The first concrete example of the historic present occurs after Virgil has begun to describe the events observed by Aeneas in the past tense in lines 313-314, then suddenly switches into the present in lines 315-316:

navita sed tristis nunc hos hunc accipit illos,
ast alios longe summotos acrcet harena.

But the grim boatman takes now these, now those,
while others he pushes away, driven off far from the sand.

Virgil has already created a sense of pathos in the previous lines, describing the souls begging to be allowed across the Styx; here the arbitrary and callous nature of Charon is heightened by the historic present verbs.

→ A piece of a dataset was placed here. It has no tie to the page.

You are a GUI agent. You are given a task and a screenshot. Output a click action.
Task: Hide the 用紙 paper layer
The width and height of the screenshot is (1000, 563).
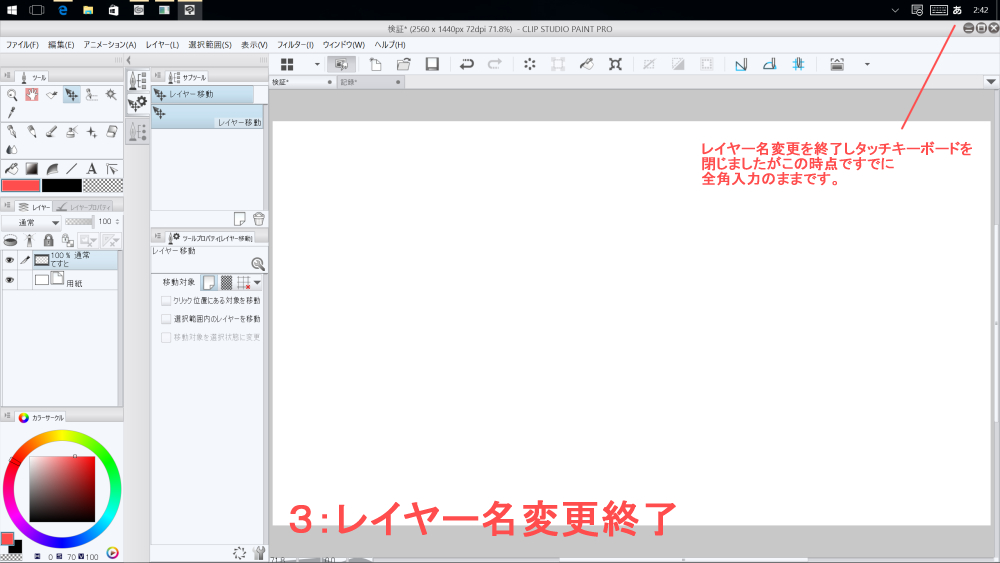coord(9,281)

The next example is in line 384, where the continued journey of Aeneas and the Sybil is given in the present tense, which then switches back to the past narrative in the lines that follow:

ergo iter inceptum peragunt fluvioque propinquant.
Therefore they continue the journey [they had] begun and approach the rive

In line 387 Charon’s aggressive greeting to Aeneas and the Sibyl is also introduced in the historic present:

sic prior adgreditur dictis atque increpat ultro
First he addresses them thus with words and rebukes them spontaneously.

The next example occurs in line 407 where Charon has been affected by the Sybil’s response:

tumida ex ira tum corda residunt.
Then his heart calms down from its surging anger.

Charon’s immediate response is then enlivened by a series of numerous historic present verbs in lines 410-413:

caeruleam advertit puppim ripaeque propinquat:
inde alias animas, quae per iuga longa sedebant,
deturbat, laxat foros. simul accipit alveo
ingentem Aenean.
He turns around his dark blue craft and approaches the riverbank
, then he drives away the other souls , who were sitting along the long benches, and he clears the gangways; at the same time he receives mighty Aeneas into the boat.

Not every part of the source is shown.